Releases · coregx/coregex

Release list

v0.10.3: Critical capture group fix

kolkov released this 08 Jan 17:29

v0.10.3

02d3e30

Critical Bug Fix

FindStringSubmatch returned incorrect capture groups for .+ patterns

The Bug

re := coregex.MustCompile(`^(.+)-(\d+)$`)
matches := re.FindStringSubmatch("hello-123")
// Expected: matches[1] = "hello"
// Actual:   matches[1] = "hello-123" ← BUG

Root Cause

StateSplit in PikeVM passed captures to both branches without cloning. The COW (Copy-on-Write) mechanism failed because refs=1, causing in-place modifications that corrupted the other branch's capture data.

Fix

Clone captures for the right branch in StateSplit to ensure refs>1, enabling proper copy-on-write semantics.

Affected Patterns

.+, .+?, .*, .*? in capture groups
Not affected: Explicit character classes ([a-z]+, \w+)

Added

16 regression tests for .+ capture group scenarios
Stdlib compatibility verification tests

Fixes #77

Assets 2

v0.10.2: Version pattern hotfix

kolkov released this 07 Jan 11:29

v0.10.2

d4ad6f9

Fixed

Version pattern regression (#75)
- Restored DigitPrefilter for digit-lead patterns like \d+\.\d+\.\d+
- v0.10.1 incorrectly chose ReverseInner with "." as inner literal
- Performance restored: 8.2ms → 2.15ms (3.8x speedup)

## DATASET CONTENT

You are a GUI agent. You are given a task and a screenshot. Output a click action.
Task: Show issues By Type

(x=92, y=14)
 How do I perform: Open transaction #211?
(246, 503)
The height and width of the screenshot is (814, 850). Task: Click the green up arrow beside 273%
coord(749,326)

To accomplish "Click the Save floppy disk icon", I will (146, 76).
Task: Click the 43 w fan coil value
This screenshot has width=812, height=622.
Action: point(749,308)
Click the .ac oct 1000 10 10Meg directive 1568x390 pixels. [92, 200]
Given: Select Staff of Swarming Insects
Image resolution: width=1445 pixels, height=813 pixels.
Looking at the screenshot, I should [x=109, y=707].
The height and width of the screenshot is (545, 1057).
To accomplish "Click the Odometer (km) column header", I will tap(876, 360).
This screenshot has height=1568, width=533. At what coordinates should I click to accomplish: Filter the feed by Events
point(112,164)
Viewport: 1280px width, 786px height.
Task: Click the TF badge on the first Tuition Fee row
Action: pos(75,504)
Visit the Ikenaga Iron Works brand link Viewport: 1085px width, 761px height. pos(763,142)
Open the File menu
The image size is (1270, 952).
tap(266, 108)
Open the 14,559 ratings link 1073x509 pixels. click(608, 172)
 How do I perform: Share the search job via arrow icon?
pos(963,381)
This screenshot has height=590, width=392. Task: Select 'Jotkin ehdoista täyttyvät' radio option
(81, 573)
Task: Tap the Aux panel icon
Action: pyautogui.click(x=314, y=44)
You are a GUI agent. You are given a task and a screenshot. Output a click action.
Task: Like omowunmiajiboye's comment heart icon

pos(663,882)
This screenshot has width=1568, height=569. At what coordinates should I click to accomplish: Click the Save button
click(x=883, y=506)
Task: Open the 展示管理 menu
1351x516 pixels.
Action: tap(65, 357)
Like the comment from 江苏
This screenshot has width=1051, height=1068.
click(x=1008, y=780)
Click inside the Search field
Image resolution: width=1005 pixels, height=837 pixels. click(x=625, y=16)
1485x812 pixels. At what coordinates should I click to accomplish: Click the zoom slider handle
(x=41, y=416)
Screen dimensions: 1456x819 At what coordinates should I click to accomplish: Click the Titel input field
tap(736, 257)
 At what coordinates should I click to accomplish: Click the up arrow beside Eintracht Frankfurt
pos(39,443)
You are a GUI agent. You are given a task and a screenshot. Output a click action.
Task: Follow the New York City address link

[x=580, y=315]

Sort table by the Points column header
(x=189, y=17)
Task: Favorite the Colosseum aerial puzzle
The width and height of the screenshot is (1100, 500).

## WORK INSTRUCTIONS
Transcribe the coregex releases page from "v0.10.2: Version pattern" up to and including "2.15ms (3.8x speedup)".

## ANSWER TO THE EXERCISE
v0.10.2: Version pattern hotfix

kolkov released this 07 Jan 11:29

v0.10.2

d4ad6f9

Fixed

Version pattern regression (#75)
- Restored DigitPrefilter for digit-lead patterns like \d+\.\d+\.\d+
- v0.10.1 incorrectly chose ReverseInner with "." as inner literal
- Performance restored: 8.2ms → 2.15ms (3.8x speedup)